Task description:
Convert everything from the line containing "Remove link with the unlink icon" down to the line containing "click(x=568, y=724)" into a two-column CSV with the columns record_text and answer, one row per record. Put each value in a single quoted field with its line breaks turned into spaces, and leave the pictures out.

:: Records for this task ::

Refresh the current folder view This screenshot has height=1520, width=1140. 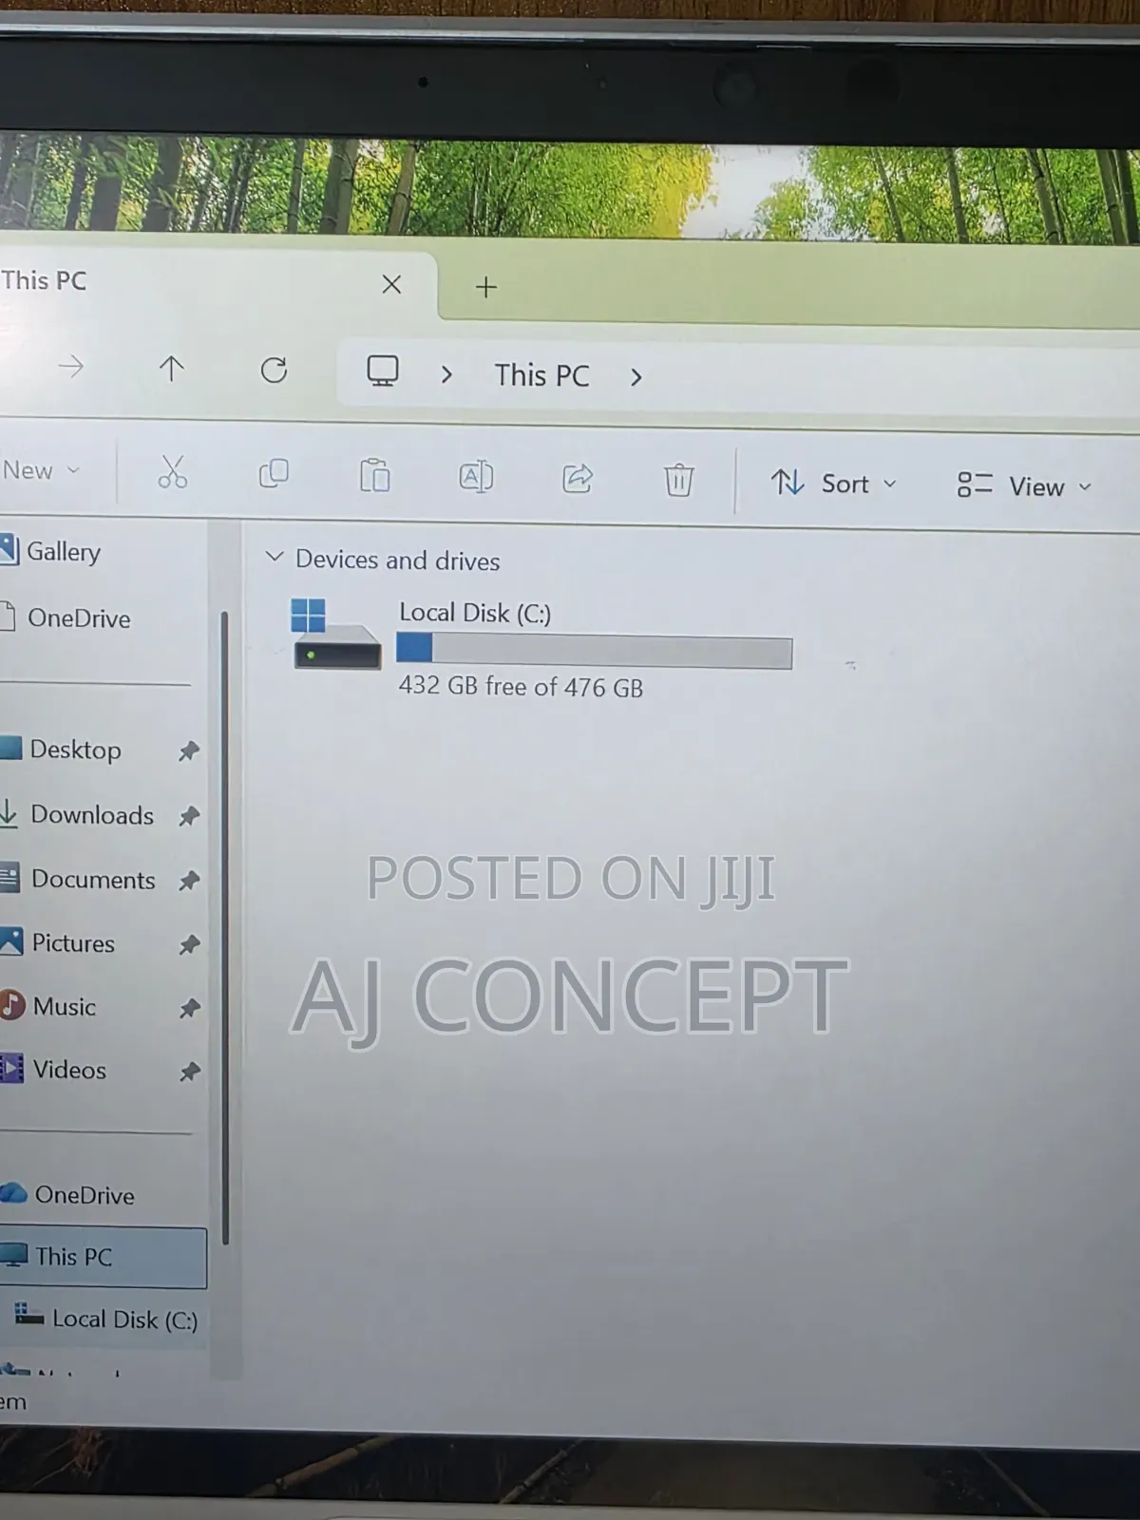pyautogui.click(x=274, y=370)
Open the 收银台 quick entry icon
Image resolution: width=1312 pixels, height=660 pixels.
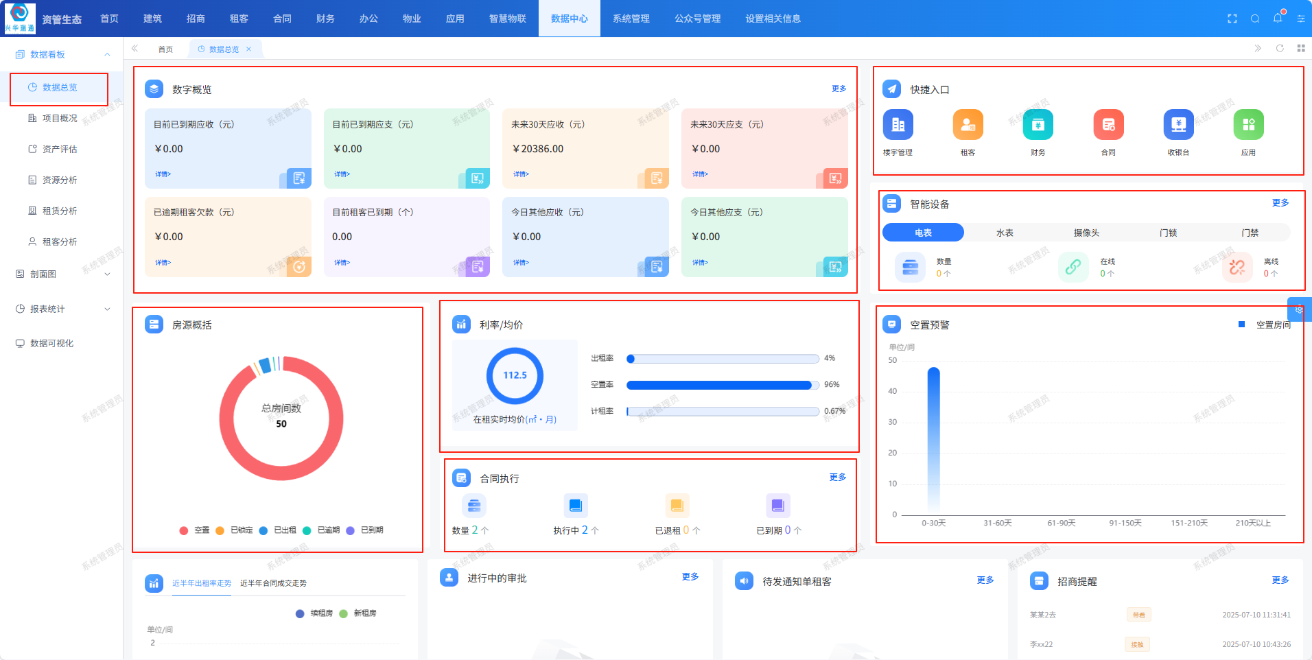point(1178,125)
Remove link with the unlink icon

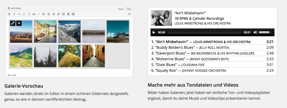63,14
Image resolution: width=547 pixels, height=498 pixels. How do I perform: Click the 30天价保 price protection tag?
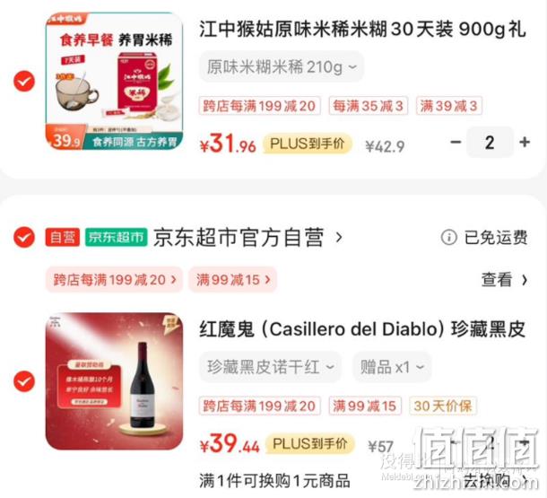coord(443,406)
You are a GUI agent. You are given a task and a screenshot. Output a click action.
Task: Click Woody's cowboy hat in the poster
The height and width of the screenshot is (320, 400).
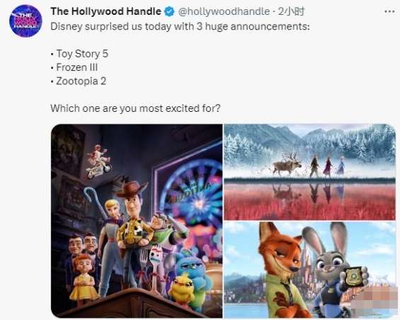pyautogui.click(x=132, y=189)
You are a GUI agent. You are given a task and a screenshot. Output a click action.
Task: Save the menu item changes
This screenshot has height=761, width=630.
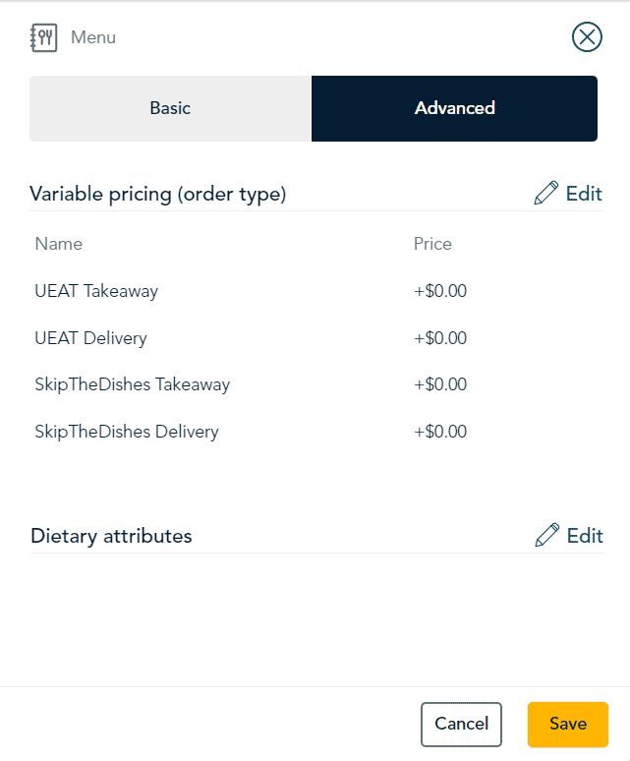click(x=568, y=724)
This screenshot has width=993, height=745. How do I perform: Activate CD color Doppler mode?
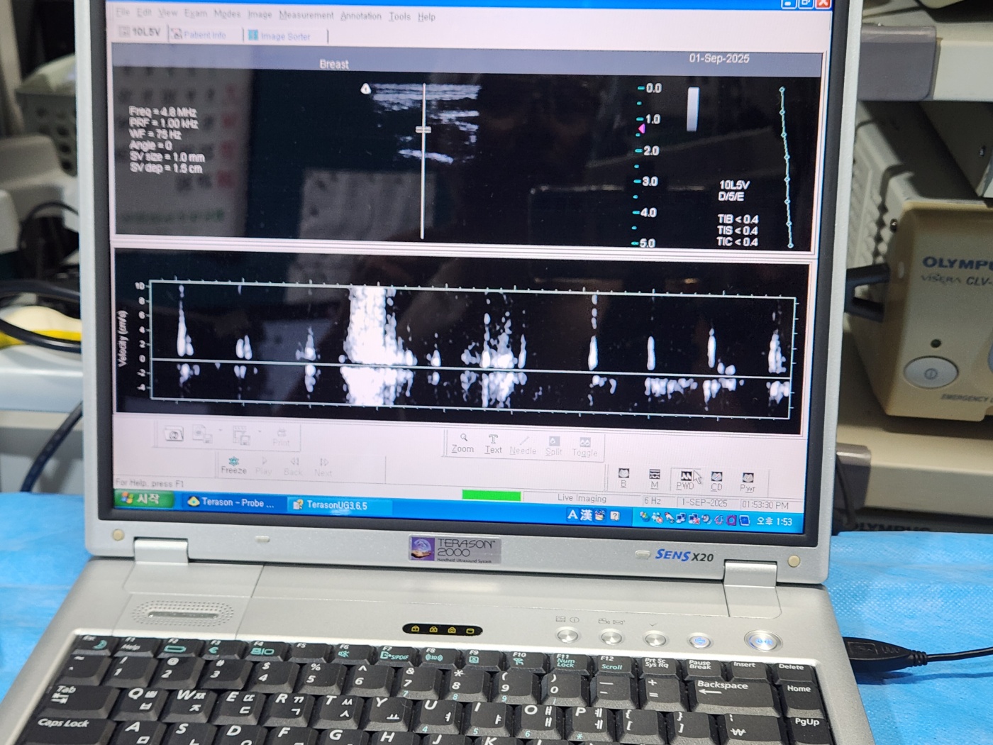716,480
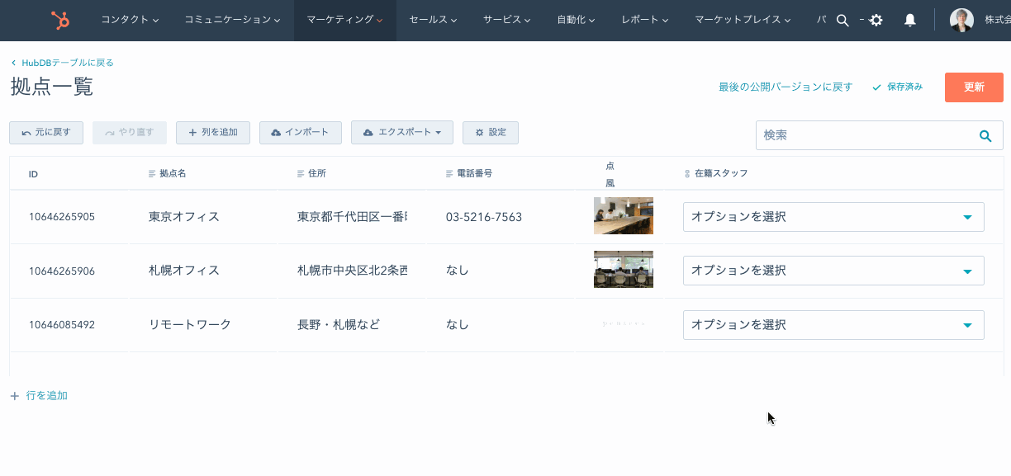Open 在籍スタッフ dropdown for 東京オフィス
This screenshot has height=476, width=1011.
coord(833,217)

:::

Answer in full:
record_text,answer
"Remove link with the unlink icon","63,14"
"Image resolution: width=547 pixels, height=498 pixels. How do I perform: Click the 30天价保 price protection tag?","coord(443,406)"
"You are a GUI agent. You are given a task and a screenshot. Output a click action. Task: Click Woody's cowboy hat in the poster The height and width of the screenshot is (320, 400).","pyautogui.click(x=132, y=189)"
"You are a GUI agent. You are given a task and a screenshot. Output a click action. Task: Save the menu item changes This screenshot has height=761, width=630.","click(x=568, y=724)"